On peut regretter aussi, de la 5e édition, les articles : Calliope, Clio, Imprégnation, Incivilisé, Indiscernable, Indolemment, Inélégamment, Inhabitude, Insipidement, Instantanéité, Uranie, etc., lesquels sont, au surplus, généralement inscrits dans le Complément.

"Il n'y a pas, dans la même langue, deux expressions qui aient exactement la même valeur, et qui puissent être de tous points substituées l'une à l'autre."

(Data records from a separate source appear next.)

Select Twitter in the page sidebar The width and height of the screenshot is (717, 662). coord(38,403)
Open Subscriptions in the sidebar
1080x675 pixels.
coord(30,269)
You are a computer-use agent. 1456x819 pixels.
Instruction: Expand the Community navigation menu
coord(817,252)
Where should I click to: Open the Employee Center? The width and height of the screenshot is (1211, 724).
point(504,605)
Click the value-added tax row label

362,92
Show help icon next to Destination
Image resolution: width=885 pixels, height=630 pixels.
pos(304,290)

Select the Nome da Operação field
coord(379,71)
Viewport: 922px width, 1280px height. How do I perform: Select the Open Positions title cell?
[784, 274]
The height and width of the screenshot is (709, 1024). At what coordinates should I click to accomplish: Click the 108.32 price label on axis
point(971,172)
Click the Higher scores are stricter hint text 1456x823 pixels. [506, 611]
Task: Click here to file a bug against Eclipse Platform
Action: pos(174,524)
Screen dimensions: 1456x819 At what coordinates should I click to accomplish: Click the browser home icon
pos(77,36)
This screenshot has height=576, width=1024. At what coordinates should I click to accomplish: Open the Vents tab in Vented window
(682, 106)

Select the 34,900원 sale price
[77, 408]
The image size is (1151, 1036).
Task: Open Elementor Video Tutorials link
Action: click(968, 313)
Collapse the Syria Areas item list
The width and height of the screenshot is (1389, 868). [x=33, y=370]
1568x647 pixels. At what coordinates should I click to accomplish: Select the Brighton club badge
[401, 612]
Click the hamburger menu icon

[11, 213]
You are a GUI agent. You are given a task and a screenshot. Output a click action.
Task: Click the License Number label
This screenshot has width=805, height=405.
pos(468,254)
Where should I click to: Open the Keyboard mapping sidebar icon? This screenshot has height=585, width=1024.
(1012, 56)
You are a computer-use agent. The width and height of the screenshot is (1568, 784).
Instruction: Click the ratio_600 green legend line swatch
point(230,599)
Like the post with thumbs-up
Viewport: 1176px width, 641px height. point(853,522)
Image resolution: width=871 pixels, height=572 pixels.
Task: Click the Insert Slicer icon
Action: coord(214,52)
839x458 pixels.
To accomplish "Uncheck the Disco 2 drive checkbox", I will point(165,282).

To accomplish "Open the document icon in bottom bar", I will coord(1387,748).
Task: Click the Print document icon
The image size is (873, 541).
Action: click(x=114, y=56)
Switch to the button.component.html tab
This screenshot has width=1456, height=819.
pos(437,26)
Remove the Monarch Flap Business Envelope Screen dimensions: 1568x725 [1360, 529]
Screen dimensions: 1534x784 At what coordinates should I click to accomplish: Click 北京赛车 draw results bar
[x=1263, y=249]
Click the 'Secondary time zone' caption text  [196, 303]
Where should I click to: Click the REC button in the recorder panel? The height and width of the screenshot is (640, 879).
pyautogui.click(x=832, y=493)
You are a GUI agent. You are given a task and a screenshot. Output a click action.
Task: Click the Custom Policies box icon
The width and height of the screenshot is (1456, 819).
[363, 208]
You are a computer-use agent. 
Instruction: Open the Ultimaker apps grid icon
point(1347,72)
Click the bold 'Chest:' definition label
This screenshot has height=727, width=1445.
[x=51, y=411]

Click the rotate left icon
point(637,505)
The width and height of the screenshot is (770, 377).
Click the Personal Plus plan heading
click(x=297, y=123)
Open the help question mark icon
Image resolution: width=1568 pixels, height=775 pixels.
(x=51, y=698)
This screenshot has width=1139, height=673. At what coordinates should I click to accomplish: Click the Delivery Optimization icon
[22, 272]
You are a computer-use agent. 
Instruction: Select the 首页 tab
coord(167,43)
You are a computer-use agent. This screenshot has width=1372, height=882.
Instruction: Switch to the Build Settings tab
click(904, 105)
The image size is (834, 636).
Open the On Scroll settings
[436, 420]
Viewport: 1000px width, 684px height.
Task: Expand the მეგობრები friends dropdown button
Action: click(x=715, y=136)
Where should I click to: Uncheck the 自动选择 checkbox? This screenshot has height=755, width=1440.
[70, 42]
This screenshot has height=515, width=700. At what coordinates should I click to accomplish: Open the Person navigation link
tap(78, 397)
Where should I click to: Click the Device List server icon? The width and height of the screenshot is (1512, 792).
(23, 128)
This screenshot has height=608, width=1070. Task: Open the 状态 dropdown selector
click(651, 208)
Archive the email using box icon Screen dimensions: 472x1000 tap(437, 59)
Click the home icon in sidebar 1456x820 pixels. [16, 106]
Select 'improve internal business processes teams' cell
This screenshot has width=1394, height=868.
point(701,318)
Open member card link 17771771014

Voilà encore un excellent principe émis par M. Villemain (préface, p. 23), et l'Académie semble l'approuver; car elle dit, à son article Synonyme : " Dans aucune langue, il n'y a de synonymes parfaits." Or, très-souvent elle l'a oublié, comme en disant que Raie, s. f., signifie : "L'entre-deux des sillons" , ce qui est suivi de l'exemple : " Dans ce pays les laboureurs font les raies fort creuses; " puis, en définissant Sillon par: " Longue trace que le soc, le coutre de la charrue fait dans la terre qu'on laboure " avec l'exemple : " Ces sillons ne sont pas assez profonds " : deux termes entièrement synonymes serviraient donc à désigner la trace du soc et du coutre, tandis qu'on n'en aurait aucun pour parler de l'espace qui s'étend de l'une de ces traces à l'autre; mais la Raie étant définie : " L'entre-deux des sillons " , il s'ensuit que le Sillon est "L'entre-deux des raies"; c'est-à-dire la partie destinée à recevoir la semence, à permettre aux plantes de croître hors des eaux dont l'écoulement a lieu par les raies. L'Académie elle-même, en écrivant au mot Javeler : "Mettre les blés par petites poignées, et les laisser couchés sur les sillons, afin que le grain sèche et jaunisse " , entend nécessairement par Sillon une partie élevée où le grain puisse sécher, et non un creux dans lequel il serait exposé à l'humidité. C'est donc abusivement qu'on a pu dire, Les creux sillons.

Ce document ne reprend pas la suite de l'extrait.